After my first cut, I quickly learned to sew on both sides of where I wanted to cut in order to reduce the amount of down floating around my house
I wanted to use a single throw, so my outer layer is 40"x60", then used the remaining 30"x60" and velcro'd it into the outer layer. I thought then I could remove the smaller piece if I don't need that much insulation.
The velcro, while not labeled "Omni-tape", seems to be that: hooks and loops on the same piece. I sewed on approx 1-1/2" pieces around the perimeter. It bunches up some, I don't know if I care about that yet or not. I can always sew the two pieces together or use velcro all-around some day if it becomes an issue. I was planning on using velcro to attach the UQ to the hammock so I didn't have to fuss with the shock cords and the fit of the thing, but the 40" width didn't really work. On a final fitting, I binder-clipped the UQ to the top edge of the hammock but every time I flopped around, turned over to my other side, some clips popped off. So the tension is too much. Since then I tried the shock cords and they are not as irritating or cumbersome as I thought they might be
I used double-wide, double-fold bias tape for the channels and to finish all of the cut edges. Someone here said that using grosgrain made it difficult for him to cinch the short ends of his UQ and someone else mentioned Bias Tape. I looked up Bias Tape and it looked handy so I tried it. Because it's already folded, it works out great:
Here's the tutorial about Bias Tape I followed: http://www.positivelysplendid.com/20...bias-tape.html
I only wish I'd hemmed the short edges of the tape before attaching it to the quilt because with only the minimal amount I've slid the cords thru the channels, the edges have frayed a lot. I ended up using super glue on all of the bias tape edges to keep them from fraying. Big pain and not pretty, but seems to be working ok.
I made the UQ tapered, spending lots of time making my wife get in the hammock while i measured, taped, pinned, cut and fiddled to figure out the tapers. I don't know if I will regret this later, but right now it seems ok. I like how it fits nicely under the hammock without a lot of fabric drooping down.
Shock cord in the long edges.
Draw cord and cord locks on the short ends.
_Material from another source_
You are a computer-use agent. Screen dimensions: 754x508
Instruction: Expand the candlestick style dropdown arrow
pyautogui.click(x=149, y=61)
Because of the tapers, they hardly have to be cinched at all. I put cord locks on both ends of the draw cord for now so I can cinch from either end.
In order to pull the UQ skyward a little bit, I put some of those velcro cord organizers on the shock cords. You know - the strip of velcro that you just wrap around your computer cords to keep them tidy. It works really well.
Here it is at the foot end: 1004151150a.jpg
And when on my side, I wrap the shock cord that's behind me with the ridgeline and it holds it up nicely: 1004151153a1.jpg1004151153b.jpg
When I'm on my back, I wrap the two shockcords like they are on the foot-end so it brings the quilt up around my shoulders.
I have tested this at 49.2 degrees wearing my usual: base layer long underwear and heavy socks. It does fine. I have a thin 3/16" pad from Oware.com as well as a Ridgecrest pad that I can add if needed. I'm going to continue testing as the temps are going down here in the PNW.
I have a Thermarest TQ that is rated to 35 degrees so tucking that around me suffices, and always have my fleece jacket at-the-ready if needed.
If I did this again, and I will, I would make the torso/shoulder area 5" wider for a little better coverage. Actually, it's fine because of the TQ, it'd just be less adjusting and fussing with it if it were 5" wider.
And like I said earlier, I'll make sure to hem the bias tape before installing it so the edges don't fray.
I cut 1.7 oz of fabric and down off of the quilt. The final quilt including suspension stuffs just fine into the original sack and weighs 20.5 oz.
So there you go! My first project. I love it!! Thanks for all the tips and advice here, it really made a difference!